From 2016 to 2018, the rate of choosing PHC institutions for patients with chronic conditions dropped from 51.0% to 47.7%. The logistic regression results showed that patients with low family income (OR value of >60 000 group was 0.57, 95% CI 0.43 to 0.74), low education level (OR value of bachelor degree or above was 0.54, 95% CI 0.35 to 0.83;), older age (OR value of >65 group was 1.31, 95% CI 1.08 to 1.60;), hypertension and diabetes (OR 1.26, 95% CI 1.13 to 1.41), living in rural areas (OR value of urban was 0.47, 95% CI 0.38 to 0.60), immigrating from rural to urban areas (OR 1.64, 95% CI 1.26 to 2.13), reporting good health (OR value of very good was 1.33, 95% CI 1.05 to 1.68) and those from areas with a high proportion of PHC institutions (OR 1.05, 95% CI 1.02 to 1.07) were more inclined to choose PHC institutions. Conversely, patients with urban employee health insurance (OR 0.62, 95% CI 0.49 to 0.80) and more than one chronic disease (OR 0,83, 95% CI 0.75 to 0.92) preferred choosing a hospital.

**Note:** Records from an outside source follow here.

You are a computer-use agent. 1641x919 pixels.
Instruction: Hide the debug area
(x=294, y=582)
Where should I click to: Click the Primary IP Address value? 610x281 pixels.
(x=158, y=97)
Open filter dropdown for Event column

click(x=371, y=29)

The patients' willingness to choose PHC institutions was low. The health-seeking preference of patients with chronic conditions is derived from medical needs and is influenced by the predisposing factors and tendencies of enabling resources. Measures should be taken to improve the capacity of PHC institutions.

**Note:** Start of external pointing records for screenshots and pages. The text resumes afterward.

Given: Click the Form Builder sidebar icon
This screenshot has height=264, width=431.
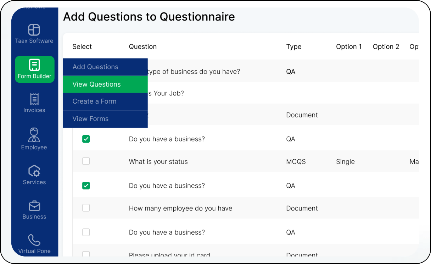Looking at the screenshot, I should click(x=34, y=65).
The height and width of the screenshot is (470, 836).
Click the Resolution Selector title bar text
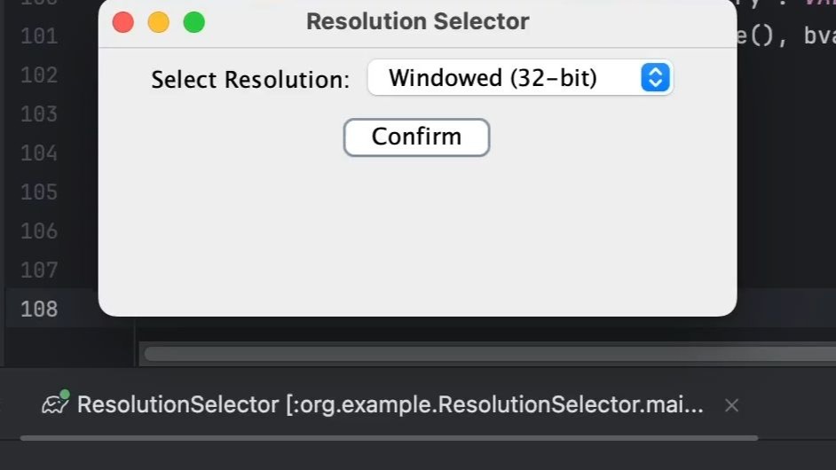pyautogui.click(x=417, y=21)
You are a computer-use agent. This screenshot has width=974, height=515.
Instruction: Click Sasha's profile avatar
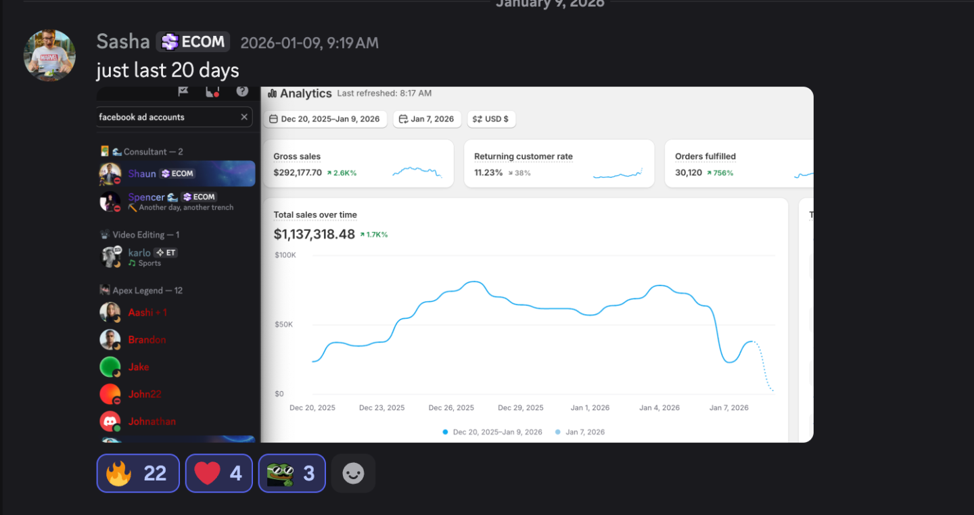point(49,55)
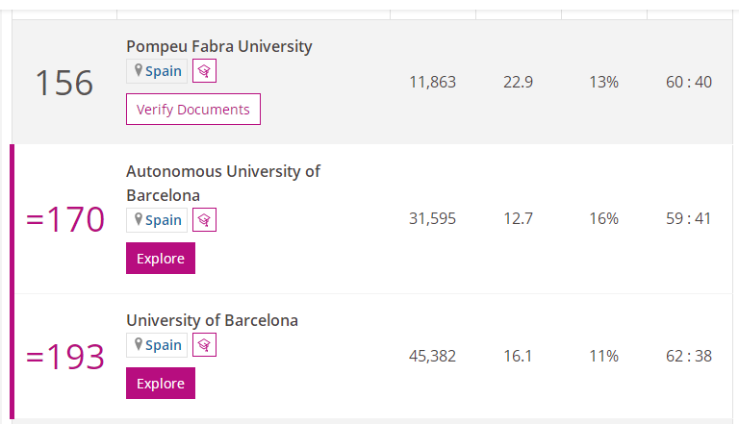Open the University of Barcelona page
This screenshot has width=739, height=424.
212,320
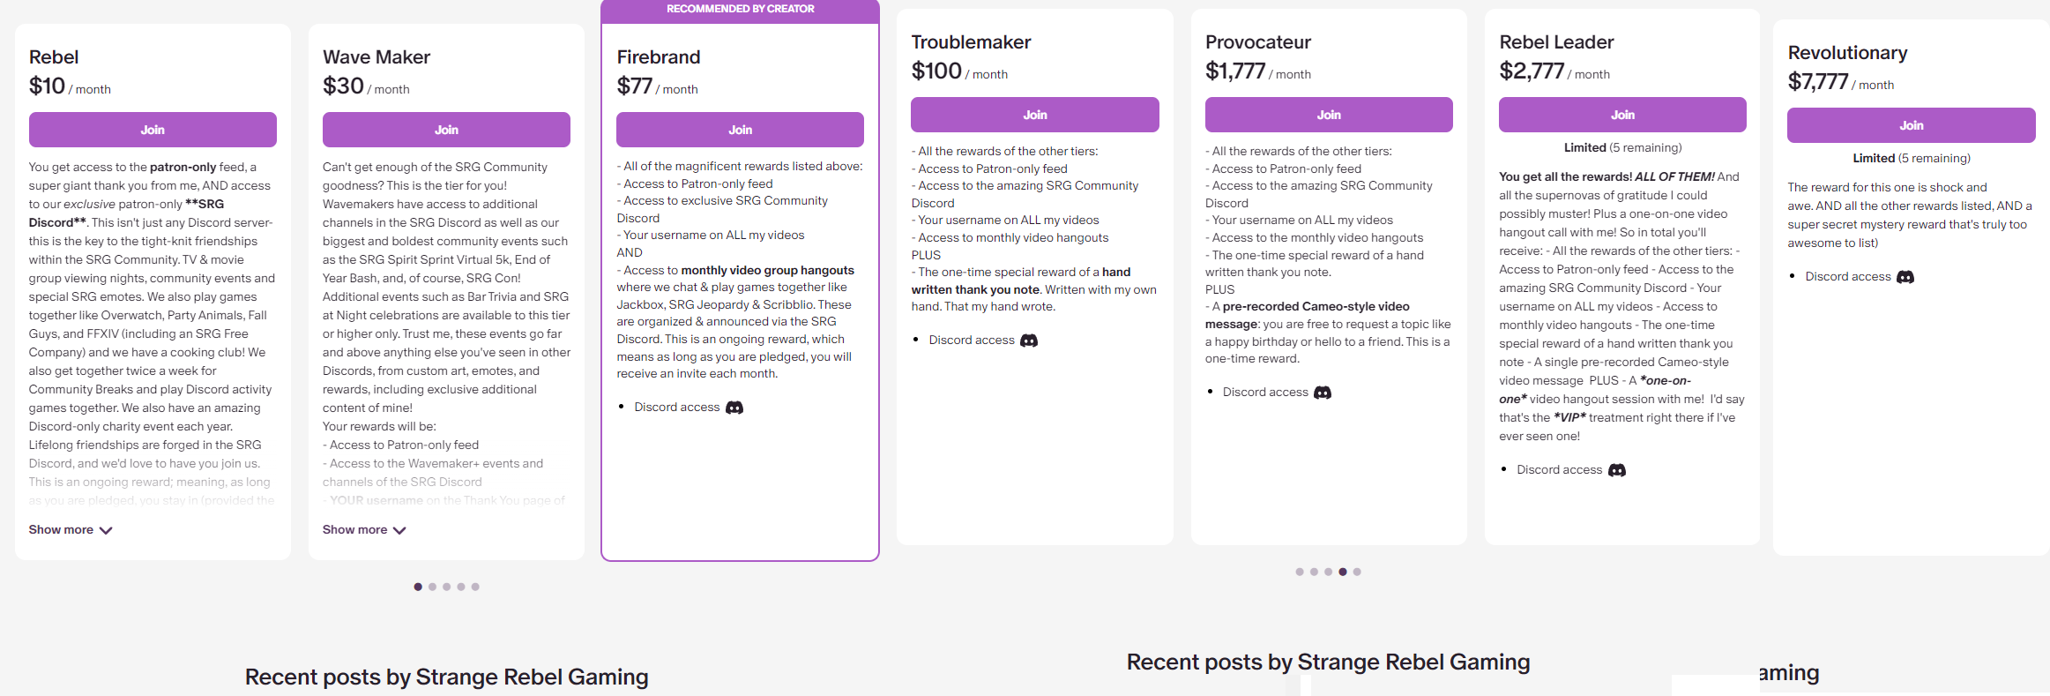Click the Discord icon in the Troublemaker tier
Screen dimensions: 2050x696
(x=1028, y=341)
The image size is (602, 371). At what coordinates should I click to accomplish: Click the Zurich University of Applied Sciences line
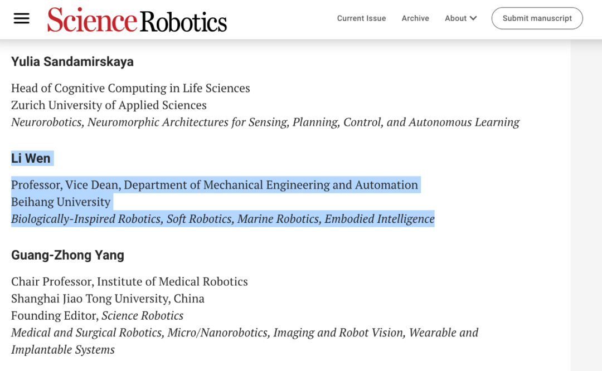tap(109, 105)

评估中国慢性病患者选择基层医疗机构的意愿及其影响因素。
本研究为基于人群的全国性研究,采用二元逻辑回归分析,使用安德森模型作为理论框架,估计影响基层医疗机构卫生服务利用的因素的比值比(OR)。
中国家庭追踪调查(CFPS)数据库。
本研究的样本包括来自 2016 年和 2018 年 CFPS 数据库的 7967 名慢性病患者。
2016 年至 2018 年,慢性病患者选择基层医疗机构的比例从 51.0%降至 47.7%。逻辑回归结果显示,家庭收入较低(>60000 元组的 OR 值为 0.57,95%置信区间[CI]为 0.43 至 0.74)、教育程度较高(本科及以上的 OR 值为 0.54,95%CI 为 0.35 至 0.83;)、年龄较大(>65 岁组的 OR 值为 1.31,95%CI 为 1.08 至 1.60;)、患有高血压和糖尿病(OR 为 1.26,95%CI 为 1.13 至 1.41)、居住在农村地区(OR 值为城市的 0.47,95%CI 为 0.38 至 0.60)、从农村到城市移民(OR 值为 1.64,95%CI 为 1.26 至 2.13)、自述健康状况良好(非常好的 OR 值为 1.33,95%CI 为 1.05 至 1.68)和所在地区基层医疗机构比例较高(OR 值为 1.05,95%CI 为 1.02 至 1.07)的患者更倾向于选择基层医疗机构。相反,选择城镇职工医疗保险(OR 值为 0.62,95%CI 为 0.49 至 0.80)和患有多种慢性病(OR 值为 0.83,95%CI 为 0.75 至 0.92)的患者更倾向于选择医院。
患者选择基层医疗机构的意愿较低。慢性病患者的就医偏好源于医疗需求,并受到倾向因素和促进资源倾向的影响。应采取措施提高基层医疗机构的能力。